The study revealed that R. Gnavus Levels increased in the intestine during flares. Blood tests have also shown an increase in antibodies – immune proteins – that bind to the bacteria during these periods.
Alexander said "the antibodies generated by the patient against this bacteria were directly proportional to the severity of the disease."
The authors of the paper stress that their results can not indicate whether the proliferation of R. Gnavus causes or triggers lupus, or if disease outbreaks allow the bacteria to grow in the gut.
Dr. Martin Kriegel, PhD, assistant professor of immunobiology and rheumatology at the Yale School of Medicine, who did not participate in the study, said it was probably a "two-way street".
Alexander said the study reinforces the idea "that intestinal bacteria affect lupus, and opens the door to the development of prognostic tests revealing the pathological status of the patient with lupus nephritis".
"However, there is still a lot of work to be done," she added.
Kriegel's laboratory strives to identify specific bacteria that contribute to lupus.
In a study published last month in Cell Host & Microbe, Kriegel and his colleagues found that an intestinal bacteria worsened the disease in lupus-prone mice.
This bacterium, Lactobacillus reuteri, is not the same as that identified in women with lupus by the authors of the recent study.
Kriegel said that "the mere number of bacteria in the intestine makes it likely that not just one bacterium plays a role in lupus".
They do not all have the same impact on the disease.
"Some bacteria have overlapping effects," said Kriegel, "but most of the time, we've found that different bacteria induce different aspects of the disease."
Lupus is a complex disease causing many diseases. Even the "bad" bacteria involved in triggering the disease may be "good" in some people.
"There are certainly genetic and other factors involved," said Kriegel, "because the bacteria we found – L. reuteri – is actually quite innocuous. It's even considered a probiotic. "
Preliminary studies with animal models indicate possible treatments for lupus and other autoimmune diseases.
One approach would be to modify the intestinal microbiome.

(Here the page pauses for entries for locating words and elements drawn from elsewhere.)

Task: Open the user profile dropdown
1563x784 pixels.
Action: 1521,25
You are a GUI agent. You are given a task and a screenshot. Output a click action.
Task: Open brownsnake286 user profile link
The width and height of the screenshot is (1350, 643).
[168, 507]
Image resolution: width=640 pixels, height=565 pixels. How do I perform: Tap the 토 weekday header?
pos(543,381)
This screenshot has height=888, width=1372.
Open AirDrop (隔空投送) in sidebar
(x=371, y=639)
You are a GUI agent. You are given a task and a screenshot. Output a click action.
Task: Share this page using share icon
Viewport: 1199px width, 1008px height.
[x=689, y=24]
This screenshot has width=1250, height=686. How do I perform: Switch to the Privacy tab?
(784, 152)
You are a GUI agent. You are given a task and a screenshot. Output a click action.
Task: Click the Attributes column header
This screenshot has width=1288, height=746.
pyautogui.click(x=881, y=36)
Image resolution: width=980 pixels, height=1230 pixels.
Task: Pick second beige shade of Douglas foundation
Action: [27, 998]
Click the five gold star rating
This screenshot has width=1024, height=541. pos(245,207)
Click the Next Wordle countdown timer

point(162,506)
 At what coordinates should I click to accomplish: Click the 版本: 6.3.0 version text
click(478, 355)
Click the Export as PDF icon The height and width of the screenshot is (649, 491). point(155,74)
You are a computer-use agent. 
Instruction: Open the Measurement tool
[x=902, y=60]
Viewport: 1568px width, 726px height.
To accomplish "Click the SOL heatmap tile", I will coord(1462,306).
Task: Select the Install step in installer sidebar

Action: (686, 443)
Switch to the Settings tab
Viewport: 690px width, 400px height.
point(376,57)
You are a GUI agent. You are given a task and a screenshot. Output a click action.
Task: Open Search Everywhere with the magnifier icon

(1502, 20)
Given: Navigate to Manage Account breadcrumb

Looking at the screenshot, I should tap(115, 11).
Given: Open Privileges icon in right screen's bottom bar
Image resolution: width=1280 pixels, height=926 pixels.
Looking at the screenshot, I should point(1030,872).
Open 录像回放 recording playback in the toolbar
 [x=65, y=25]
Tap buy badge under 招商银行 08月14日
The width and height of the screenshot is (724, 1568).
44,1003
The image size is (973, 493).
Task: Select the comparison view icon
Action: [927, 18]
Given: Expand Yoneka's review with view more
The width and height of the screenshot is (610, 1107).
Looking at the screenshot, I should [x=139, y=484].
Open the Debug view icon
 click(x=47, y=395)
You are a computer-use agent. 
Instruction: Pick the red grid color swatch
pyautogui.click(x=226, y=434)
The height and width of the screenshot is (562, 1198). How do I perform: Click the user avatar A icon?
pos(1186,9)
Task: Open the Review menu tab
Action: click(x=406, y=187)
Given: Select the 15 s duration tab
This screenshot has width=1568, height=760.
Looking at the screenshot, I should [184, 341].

This could be done by eliminating bad bacteria, as with an antibiotic. However, antibiotics – described by Kriegel as "an atomic bomb for the microbiome" – can also kill good bacteria.
In a study published last year in Science, Kriegel and his team developed a vaccine against a bacterium implicated in lupus in mice. The vaccine forces the immune system to attack a specific bacterium while leaving the other bacteria alone.
Another option would be to increase the good bacteria, as with probiotics – live bacteria ingested in tablet form. Or with fecal transplants, in which intestinal bacteria are transferred from the intestines of a healthy donor to a person with lupus.
Dietary changes can also alter the microbiome.
In the 2019 study, Kriegel's laboratory administered starch resistant to lupus-prone mice, after which their disease symptoms subsided.
"The diet shift we've given to mice has shifted the microbiome, so that good bacteria grow and produce factors that suppress bad bacteria," said Kriegel.
Resistant starch is a carbohydrate found in foods such as green bananas, whole grain oats, lentils and cooked and cooled rice. It is fermented in the large intestine, where it feeds on good bacteria in the intestine.
But all these treatments have been tested on mice and have not yet been tested or proven to work in humans.
Given the complex nature of lupus, treatment is unlikely to be unique. This points to a more personalized approach to lupus medicine.
"There will be subgroups of patients with a given disease who will benefit from the modulation of the microbiome in one way," said Kriegel, "and another subgroup of patients. who will benefit from a modification of the microbiome ".